Now use a scatterplot to visualize the first two components as we've done in the previous exercise.

In [None]:
plt.scatter()

This is interesting!  It supports and makes more clear that there are likely to be two clusters here.  In this situation domain knowledge is helpful to understand what these two clusters could be.  If we know the row indices we can separate out the observations on the right.  Often just eyeballing (physically, in the plant, or at the instrument) the two groups of samples is enough to reveal why they're different and if the right group should be treated as outlier observations to be removed, or if they're important and central to the process variation being modelled.

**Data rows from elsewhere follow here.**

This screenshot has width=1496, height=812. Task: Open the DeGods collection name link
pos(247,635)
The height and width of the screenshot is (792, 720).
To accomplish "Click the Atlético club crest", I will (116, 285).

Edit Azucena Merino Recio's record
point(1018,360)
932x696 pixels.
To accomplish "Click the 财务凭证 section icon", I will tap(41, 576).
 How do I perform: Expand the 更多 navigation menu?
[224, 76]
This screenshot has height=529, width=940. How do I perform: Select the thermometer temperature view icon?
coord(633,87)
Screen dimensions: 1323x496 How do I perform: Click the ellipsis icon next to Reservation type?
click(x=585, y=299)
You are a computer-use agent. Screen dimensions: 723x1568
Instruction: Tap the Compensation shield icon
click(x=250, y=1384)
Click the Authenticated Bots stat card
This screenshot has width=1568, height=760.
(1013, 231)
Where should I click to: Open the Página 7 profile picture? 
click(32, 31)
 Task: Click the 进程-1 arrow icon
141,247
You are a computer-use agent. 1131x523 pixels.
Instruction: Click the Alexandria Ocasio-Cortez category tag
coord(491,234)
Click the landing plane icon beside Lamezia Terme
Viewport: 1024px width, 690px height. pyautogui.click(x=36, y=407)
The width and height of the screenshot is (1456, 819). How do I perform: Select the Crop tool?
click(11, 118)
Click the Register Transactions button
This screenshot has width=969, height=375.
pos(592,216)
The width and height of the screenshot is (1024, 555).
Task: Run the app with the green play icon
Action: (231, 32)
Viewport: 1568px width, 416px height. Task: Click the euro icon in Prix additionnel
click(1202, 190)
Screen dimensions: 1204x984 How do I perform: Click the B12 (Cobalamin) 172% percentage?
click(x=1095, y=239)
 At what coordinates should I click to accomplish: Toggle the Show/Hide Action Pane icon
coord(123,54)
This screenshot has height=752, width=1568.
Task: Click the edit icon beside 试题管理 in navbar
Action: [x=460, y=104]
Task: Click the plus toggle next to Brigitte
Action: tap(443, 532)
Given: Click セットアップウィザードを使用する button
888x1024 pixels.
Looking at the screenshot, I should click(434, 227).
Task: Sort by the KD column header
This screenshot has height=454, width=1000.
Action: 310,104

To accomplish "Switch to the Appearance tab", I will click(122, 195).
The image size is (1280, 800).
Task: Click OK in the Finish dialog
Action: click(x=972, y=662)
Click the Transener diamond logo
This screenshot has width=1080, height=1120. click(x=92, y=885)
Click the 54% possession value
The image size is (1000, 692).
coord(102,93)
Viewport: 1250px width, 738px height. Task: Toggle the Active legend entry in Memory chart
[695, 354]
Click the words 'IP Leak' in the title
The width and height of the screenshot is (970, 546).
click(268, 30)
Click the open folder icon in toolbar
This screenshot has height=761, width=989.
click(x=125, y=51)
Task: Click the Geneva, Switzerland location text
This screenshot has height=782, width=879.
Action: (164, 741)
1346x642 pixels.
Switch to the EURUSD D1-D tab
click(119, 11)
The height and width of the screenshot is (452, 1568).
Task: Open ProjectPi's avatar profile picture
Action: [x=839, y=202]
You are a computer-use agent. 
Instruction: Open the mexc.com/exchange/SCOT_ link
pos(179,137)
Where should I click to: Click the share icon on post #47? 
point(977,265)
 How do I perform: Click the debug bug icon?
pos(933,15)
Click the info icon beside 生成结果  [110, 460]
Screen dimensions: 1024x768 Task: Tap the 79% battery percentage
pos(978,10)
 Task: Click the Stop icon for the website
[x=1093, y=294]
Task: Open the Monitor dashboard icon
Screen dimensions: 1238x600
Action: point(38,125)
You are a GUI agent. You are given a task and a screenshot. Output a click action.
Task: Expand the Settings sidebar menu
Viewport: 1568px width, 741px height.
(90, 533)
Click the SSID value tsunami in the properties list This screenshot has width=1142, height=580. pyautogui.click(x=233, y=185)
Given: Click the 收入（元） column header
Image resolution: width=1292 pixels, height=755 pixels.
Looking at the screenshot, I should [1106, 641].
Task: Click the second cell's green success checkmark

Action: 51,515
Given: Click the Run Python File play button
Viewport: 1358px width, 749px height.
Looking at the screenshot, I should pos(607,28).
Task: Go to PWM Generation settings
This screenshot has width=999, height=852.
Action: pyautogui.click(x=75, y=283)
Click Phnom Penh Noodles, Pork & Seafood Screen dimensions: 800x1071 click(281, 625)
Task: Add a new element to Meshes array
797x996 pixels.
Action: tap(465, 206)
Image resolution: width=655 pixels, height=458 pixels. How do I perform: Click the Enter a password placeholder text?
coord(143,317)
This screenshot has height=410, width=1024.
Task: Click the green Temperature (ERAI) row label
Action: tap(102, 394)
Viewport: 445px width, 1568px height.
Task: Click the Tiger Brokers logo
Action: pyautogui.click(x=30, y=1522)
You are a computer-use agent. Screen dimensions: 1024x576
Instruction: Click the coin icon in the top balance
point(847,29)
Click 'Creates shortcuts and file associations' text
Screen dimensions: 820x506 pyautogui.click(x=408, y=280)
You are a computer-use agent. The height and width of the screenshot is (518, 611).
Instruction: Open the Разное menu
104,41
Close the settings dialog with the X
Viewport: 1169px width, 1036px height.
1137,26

Let's look at the second and third components.

There is no obvious clustering between the second and third components. How about in the third and fourth components?

Yes, there is clustering in the third and fourth!

Let's find out which observations are not like the others here.  We can split them by looking at PC4, maybe choosing those that have score more that are less than -0.03 or greater than 0.03.

By looking at PC4, and if we had domain knowledge, we may have been able to deduce why these samples are different without further inspection.

In [None]:
PC4 = observations_in_pc_space[:,3]

In [None]:
# np.where returns a "tuple of arrays".  This code
# will extract the indices of the rows that fit the
# "where" criteria
PC4_big = np.where((PC4 > 0.03))[0]
PC4_small = np.where((PC4 < -0.03))[0]

Let's look at PC1 too.  The split is obvious at a score of 0.4 on that component

In [None]:
PC1 = observations_in_pc_space[:,0]

In [None]:
PC1_strange = 

Lets look at the observation rows that we've extracted.

In [None]:
PC1_strange

That means that our strange observations on PC1 have indices: 24, 25, 35, 36, 37 and 38

In [None]:
PC4_big

In [None]:
PC4_small

That's interesting!  On the PC4 axis, our strange observations are:
24, 25, 35, 36 and 38.  37 is missing from this set.  But out of curiosity, did we almost get it?

In [None]:
PC4[37]

Nope, it's just strange on PC1.  Let's plot these strange observations.

In [None]:
fig, ax = plt.subplots(1,1)
for strange_observations in PC1_strange:
    plt.plot(observations[strange_observations])

And the others:

In [None]:
fig, ax = plt.subplots(1,1)
all_observations = np.arange(0, 39)
for normal_observations in np.setdiff1d(all_observations, PC1_strange):
    plt.plot(observations[normal_observations])

The strange nature of these is quite clear.  What do we do with them is a domain expert question.  Importantly, they really jump out when we look at them with PCA.  For argument's sake, lets call them outliers and say we want to remove them.  We can easily split the outliers from the non-outliers now.

In [None]:
outliers = observations[PC1_strange]

In [None]:
all_observations = np.arange(0, 39)
inliers = observations[np.setdiff1d(all_observations, PC1_strange)]

If we now wanted to create a regression model to predict Octane, we could iterate our PCA process and choose to build the regression model only on the inlier observations.  It's likely to give a better model than the one that uses all observations.  We could also use the original model to identify if new observations are outliers.  For example, using the original 0.4 threshold on PC1.  If a new observation has PC1 (original model) greater than this then we flag it to the user as an outlier, instead of trying to do an Octane prediction.  Perhaps in the Octane context it's an indicator of a serious problem in the petrol production plant.